The rate of a composite outcome of fetal or neonatal death or serious neonatal morbidity among 1,393 women in 25 countries assigned to undergo planned cesarean delivery was 2.2%, compared with 1.9% among 1,393 women assigned to planned vaginal delivery (odds ratio with planned cesarean delivery, 1.16), Dr. Jon F.R. Barrett of Sunnybrook Health Sciences Centre, Toronto, and his colleagues reported on behalf of the Twin Birth Study Collaborative Group.
Another outcome – a composite of maternal death or serious maternal morbidity – also did not differ between the groups, occurring in 7.3% of the cesarean group and 8.5% of the vaginal delivery group. This finding, however, may be explained in part by the high rate of cesarean section in the planned vaginal delivery group, they said (N. Engl. J. Med. 2013;369:1295-305).
Secondary outcomes, including death or a poor neurodevelopmental outcome among the children at 2 years and problematic incontinence among the mothers at 2 years, will be reported subsequently.
Participants in the Twin Birth Study were women between 32 weeks 0 days gestation and 38 weeks 6 days gestation between Dec. 13, 2003, and April 4, 2011, who were pregnant with twins with an estimated weight of between 1,500 g and 4,000 g each and whose first twin was in the cephalic presentation. The women were randomized to planned cesarean delivery or vaginal delivery with cesarean only if indicated and were followed until 28 days after delivery.
Most (90.7%) in the cesarean delivery group delivered by cesarean as planned, and 43.8% in the planned vaginal delivery group required cesarean delivery, the investigators said
The findings are of note because the twin pregnancy rate has increased over time, largely due to assisted reproductive technologies, and the rate of cesarean section for twins also has increased in the wake of studies suggesting a possible benefit of cesarean delivery with respect to perinatal outcomes.
"There are several possible reasons why our results differ from previous observational data: we avoided selection bias, we ensured the presence of an experienced obstetrician at delivery, and many of the twins in our study were born preterm," the investigators said, adding that no significant interaction between treatment group and baseline variables was seen, which suggests that no significant benefit occurred with planned cesarean delivery for any subgroup tested.
"However, our study was not powered for these subgroup analyses.
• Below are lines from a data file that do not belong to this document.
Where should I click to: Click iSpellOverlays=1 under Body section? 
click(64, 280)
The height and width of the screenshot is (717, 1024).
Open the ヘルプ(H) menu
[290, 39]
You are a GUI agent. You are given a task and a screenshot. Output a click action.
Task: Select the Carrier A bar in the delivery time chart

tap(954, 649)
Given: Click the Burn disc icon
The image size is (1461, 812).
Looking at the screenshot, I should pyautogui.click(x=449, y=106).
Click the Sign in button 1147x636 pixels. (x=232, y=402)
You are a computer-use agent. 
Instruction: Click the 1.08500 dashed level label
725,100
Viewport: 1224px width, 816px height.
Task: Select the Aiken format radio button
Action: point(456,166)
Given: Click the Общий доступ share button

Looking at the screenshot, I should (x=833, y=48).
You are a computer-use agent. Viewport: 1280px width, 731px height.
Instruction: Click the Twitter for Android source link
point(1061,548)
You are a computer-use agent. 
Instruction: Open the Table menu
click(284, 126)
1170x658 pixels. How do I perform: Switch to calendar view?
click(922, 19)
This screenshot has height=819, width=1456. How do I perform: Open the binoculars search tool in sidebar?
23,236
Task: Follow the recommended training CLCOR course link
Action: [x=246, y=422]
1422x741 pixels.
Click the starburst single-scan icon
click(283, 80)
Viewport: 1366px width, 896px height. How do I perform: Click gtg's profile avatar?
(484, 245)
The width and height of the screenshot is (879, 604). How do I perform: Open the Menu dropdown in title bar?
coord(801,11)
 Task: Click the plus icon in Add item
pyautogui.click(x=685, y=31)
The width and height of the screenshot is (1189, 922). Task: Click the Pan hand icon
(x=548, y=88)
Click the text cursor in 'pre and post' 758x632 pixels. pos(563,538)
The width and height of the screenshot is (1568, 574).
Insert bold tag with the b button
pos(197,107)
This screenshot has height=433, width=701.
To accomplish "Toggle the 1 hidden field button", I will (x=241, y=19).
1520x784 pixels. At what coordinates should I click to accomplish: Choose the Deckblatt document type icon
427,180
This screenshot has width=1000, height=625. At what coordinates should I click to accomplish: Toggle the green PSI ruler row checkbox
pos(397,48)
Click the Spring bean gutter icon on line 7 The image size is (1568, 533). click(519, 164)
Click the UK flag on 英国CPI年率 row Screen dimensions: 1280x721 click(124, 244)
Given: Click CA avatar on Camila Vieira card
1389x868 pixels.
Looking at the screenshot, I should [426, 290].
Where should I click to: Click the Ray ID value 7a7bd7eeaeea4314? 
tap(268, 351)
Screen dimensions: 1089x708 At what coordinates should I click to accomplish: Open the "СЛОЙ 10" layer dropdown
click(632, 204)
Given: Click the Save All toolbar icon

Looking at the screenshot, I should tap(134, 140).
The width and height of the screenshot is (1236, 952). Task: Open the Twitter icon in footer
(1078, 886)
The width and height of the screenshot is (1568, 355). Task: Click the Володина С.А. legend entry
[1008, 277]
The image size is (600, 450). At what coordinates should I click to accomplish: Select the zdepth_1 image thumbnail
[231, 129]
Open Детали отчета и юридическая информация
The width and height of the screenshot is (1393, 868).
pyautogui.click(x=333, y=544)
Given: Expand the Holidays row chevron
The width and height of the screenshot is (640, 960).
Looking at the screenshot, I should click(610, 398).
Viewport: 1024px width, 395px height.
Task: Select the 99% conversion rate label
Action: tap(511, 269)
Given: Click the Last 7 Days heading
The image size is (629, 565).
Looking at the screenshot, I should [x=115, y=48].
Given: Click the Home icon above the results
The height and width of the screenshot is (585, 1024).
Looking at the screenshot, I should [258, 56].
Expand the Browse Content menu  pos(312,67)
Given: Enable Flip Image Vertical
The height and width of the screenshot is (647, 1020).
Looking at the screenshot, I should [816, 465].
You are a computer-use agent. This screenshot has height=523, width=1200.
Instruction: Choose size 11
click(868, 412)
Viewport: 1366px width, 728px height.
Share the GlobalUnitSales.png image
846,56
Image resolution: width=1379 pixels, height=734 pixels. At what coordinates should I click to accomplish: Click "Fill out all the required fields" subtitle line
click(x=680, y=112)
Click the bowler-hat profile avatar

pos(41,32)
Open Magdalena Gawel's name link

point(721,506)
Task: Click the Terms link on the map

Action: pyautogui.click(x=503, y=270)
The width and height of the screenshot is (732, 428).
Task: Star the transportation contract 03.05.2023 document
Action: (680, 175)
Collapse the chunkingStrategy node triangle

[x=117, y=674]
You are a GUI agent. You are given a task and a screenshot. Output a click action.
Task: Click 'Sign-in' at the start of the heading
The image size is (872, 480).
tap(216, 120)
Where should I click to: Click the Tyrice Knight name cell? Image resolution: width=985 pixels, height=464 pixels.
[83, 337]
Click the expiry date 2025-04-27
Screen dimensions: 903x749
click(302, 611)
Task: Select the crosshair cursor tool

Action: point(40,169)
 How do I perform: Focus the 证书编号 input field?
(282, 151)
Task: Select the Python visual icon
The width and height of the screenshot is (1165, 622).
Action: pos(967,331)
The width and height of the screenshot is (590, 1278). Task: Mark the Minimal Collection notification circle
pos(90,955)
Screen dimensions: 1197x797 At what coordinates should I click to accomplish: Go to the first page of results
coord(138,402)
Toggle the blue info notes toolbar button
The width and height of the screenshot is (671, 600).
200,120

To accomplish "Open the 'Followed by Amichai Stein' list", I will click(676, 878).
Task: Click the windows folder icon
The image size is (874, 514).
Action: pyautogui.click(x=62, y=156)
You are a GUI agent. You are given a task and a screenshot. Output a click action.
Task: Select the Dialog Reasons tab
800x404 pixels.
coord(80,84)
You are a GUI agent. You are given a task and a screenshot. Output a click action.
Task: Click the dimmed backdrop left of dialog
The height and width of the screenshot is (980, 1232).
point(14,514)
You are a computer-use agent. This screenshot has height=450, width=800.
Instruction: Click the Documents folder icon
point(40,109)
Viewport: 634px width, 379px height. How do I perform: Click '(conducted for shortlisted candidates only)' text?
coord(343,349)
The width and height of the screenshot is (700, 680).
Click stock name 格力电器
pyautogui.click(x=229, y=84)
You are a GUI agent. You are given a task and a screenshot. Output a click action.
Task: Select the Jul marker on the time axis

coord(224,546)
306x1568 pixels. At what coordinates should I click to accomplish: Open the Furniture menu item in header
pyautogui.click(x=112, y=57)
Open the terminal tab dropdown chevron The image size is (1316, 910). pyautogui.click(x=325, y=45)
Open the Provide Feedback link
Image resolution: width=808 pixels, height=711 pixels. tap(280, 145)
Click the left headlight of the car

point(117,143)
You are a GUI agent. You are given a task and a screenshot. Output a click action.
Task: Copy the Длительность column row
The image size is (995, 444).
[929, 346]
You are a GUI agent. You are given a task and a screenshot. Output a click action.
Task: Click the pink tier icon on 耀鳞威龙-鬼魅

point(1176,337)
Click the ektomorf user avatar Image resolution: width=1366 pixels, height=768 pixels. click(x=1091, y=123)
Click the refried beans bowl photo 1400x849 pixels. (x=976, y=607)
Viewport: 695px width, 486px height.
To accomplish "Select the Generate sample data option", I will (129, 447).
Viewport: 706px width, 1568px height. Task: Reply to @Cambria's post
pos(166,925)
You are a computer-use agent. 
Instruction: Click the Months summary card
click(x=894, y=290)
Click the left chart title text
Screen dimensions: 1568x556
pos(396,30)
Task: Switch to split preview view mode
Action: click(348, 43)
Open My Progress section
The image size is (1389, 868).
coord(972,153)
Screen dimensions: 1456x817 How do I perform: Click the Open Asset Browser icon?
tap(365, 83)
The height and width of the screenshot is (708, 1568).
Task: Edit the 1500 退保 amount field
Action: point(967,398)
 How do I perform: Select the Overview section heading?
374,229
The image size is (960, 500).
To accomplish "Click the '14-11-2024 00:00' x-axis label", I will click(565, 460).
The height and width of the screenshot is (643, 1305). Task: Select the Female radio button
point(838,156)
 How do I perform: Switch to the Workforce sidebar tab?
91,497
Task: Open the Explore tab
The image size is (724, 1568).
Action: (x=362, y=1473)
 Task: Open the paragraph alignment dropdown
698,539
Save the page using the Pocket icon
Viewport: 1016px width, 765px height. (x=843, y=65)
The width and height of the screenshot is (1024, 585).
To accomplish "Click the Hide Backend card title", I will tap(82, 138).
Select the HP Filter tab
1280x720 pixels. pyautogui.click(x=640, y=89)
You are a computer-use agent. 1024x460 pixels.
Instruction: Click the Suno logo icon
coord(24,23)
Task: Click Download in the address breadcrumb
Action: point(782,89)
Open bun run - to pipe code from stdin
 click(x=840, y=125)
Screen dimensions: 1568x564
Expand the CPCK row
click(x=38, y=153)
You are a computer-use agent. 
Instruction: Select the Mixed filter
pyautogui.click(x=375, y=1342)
Further study may be warranted for the gestational-age subgroup of 37 to 38 weeks, particularly given the limited number of infants in this subgroup," they said.
Overall, the results of this study are consistent with no more than a 23% reduction and no more than a 74% increase in the odds of fetal or neonatal death or serious neonatal morbidity with planned cesarean vs. planned vaginal delivery, they said.
"In conclusion, we found no benefits of planned cesarean section, as compared with planned vaginal delivery, for the delivery of twins between 32 and 38 weeks of gestation, if the first twin was in the cephalic presentation," they wrote.
This study was supported by a grant from the Canadian Institutes of Health Research. The authors reported having no relevant conflicts of interest.
FROM THE NEW ENGLAND JOURNAL OF MEDICINE
Major finding: The rates of adverse neonatal outcome with cesarean vs. vaginal delivery were similar (2.2% and 1.9%, respectively).
Data source: The randomized Twin Birth Study, involving 2,804 women.
Disclosures: This study was supported by a grant from the Canadian Institutes of Health Research. The authors reported having no relevant conflicts of interest.